These are direct quotes...


----------



## Tony H. (Feb 6, 2003)

Yes, Brian not Bill. Was taking a message to my boss -- named Bill -- and typed the wrong thing in. Sorry. Certainly Linda has never made an error in her stellar, award-winning reports. I know better. We all have done it from time to time.

And if you talked to my boss, he would of course know more about the work that I'm actually doing than I would right? Or is that not the logic Linda infers with her "I talked to so and so who is their boss blah, blah, blah. . ." And of course Brian while in the air looking for elk couldn't possibly have allowed his eyes to focus on any other wildlife in the area. So, of course, he couldn't have seen any turkeys. He was only looking for elk. I understand now.
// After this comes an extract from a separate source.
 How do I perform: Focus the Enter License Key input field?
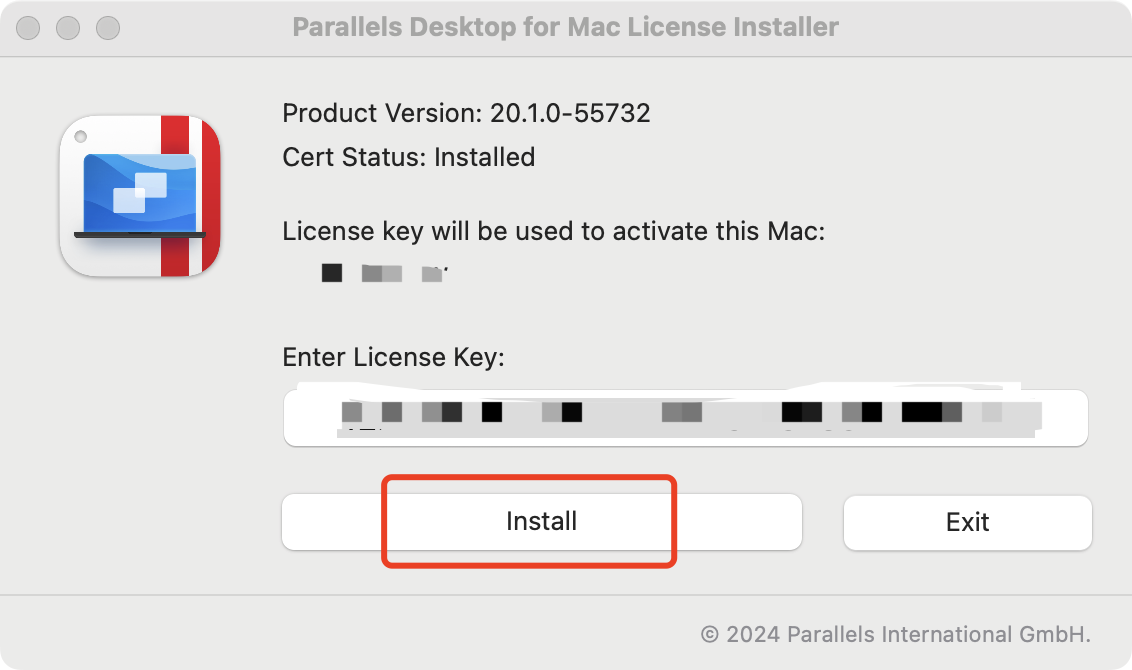[x=685, y=417]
Sorry to seem negative but it gets old. I was simply trying to offer the views of two DNR folks who are actually working in the area and they didn't seem too concerned. Those aren't my words. They are theirs. But then again I went into the subject without a preconceived notion of what the conditions are like and without an open and irrational distrust of the DNR. That's just responsible reporting. 

If you don't agree with what they said, you don't agree with what they said. But this whole "I am the northern turkey goddess" is laughable garbage.
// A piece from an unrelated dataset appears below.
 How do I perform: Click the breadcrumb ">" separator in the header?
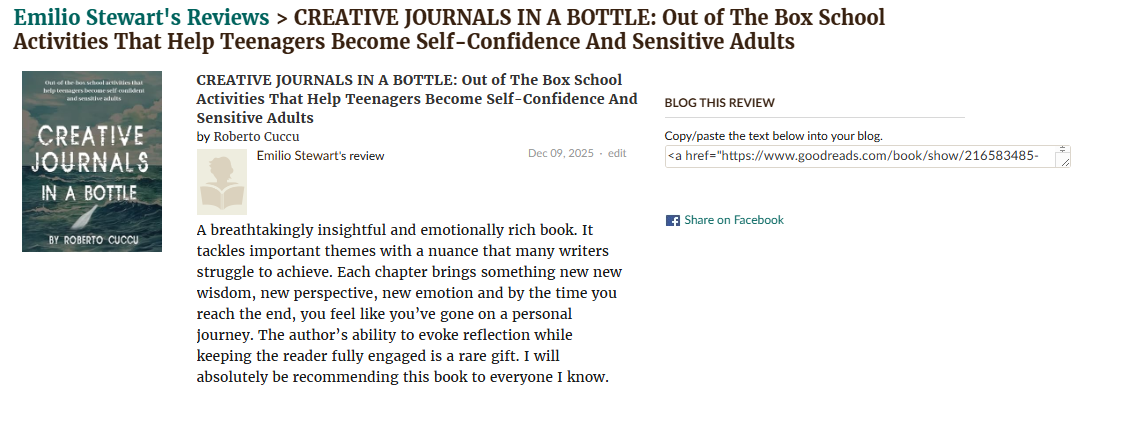[x=281, y=18]
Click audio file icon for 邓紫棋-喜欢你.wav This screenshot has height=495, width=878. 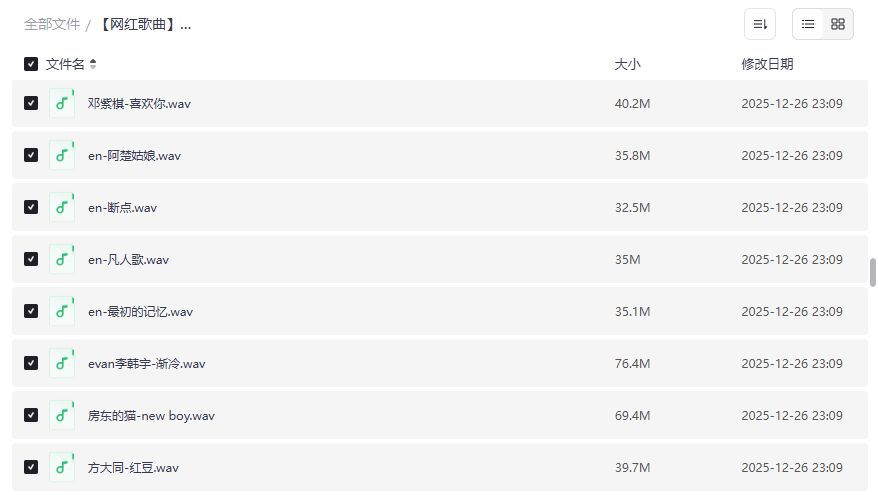pos(62,103)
The fact remains. Linda's story says the turkeys are doomed. Guys I talked with for my piece said things are not so dire. Believe whomever. Makes really no difference to me.
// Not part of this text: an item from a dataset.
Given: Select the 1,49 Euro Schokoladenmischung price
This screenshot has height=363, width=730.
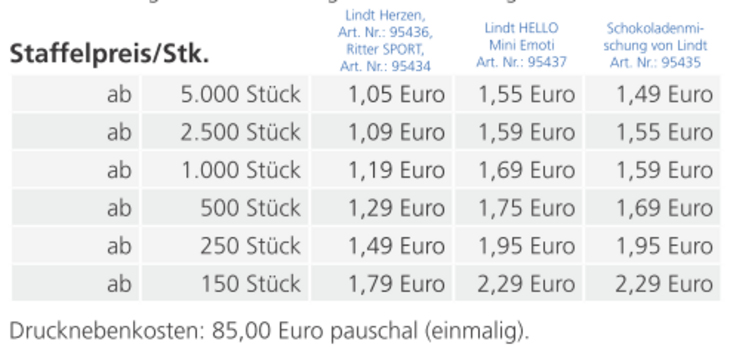Looking at the screenshot, I should tap(653, 94).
I personally can't wait for the "full story." But what I'm wondering more and more is what exactly is it full of?


----------



## Linda G. (Mar 28, 2002)

That's right, Tony. Believe whomever, and I never wrote nor infer that turkeys up here are doomed. The numbers are down, substantially, in a number of counties in northern MI, and anyone who's spent any amount of time up here knows it. Except for the actual numbers, this wasn't a big shock to anyone in the areas I mentioned...and yes, it's getting old...come on up some time, and I'll show you what I mean. So will Kingfisher, or anyone else who knows the north country. 

All I can say for one employee of the DNR contradicting another is that maybe they should communicate a little more with one another-that would be something new, wouldn't it? 

I'll get in touch with Brian and ask him exactly where he saw those birds from the air. I hope it was Montmorency County, but it could have been Presque Isle or Cheboygan, too. All counties I didn't mention in my article because they don't have the snow depths we have over here. I know a couple of guys that have been hunting in the Hillman/Atlanta area for several years, who are having trouble finding birds over there, too.


btw-are you a writer or reporter? You mention "my piece"...just curious-I thought last night you said you owned a shop that you built turkey feeders in.


----------



## Swamp Ghost (Feb 5, 2003)

No need to get petty, the names are irrelevant, the story is the story, is the story.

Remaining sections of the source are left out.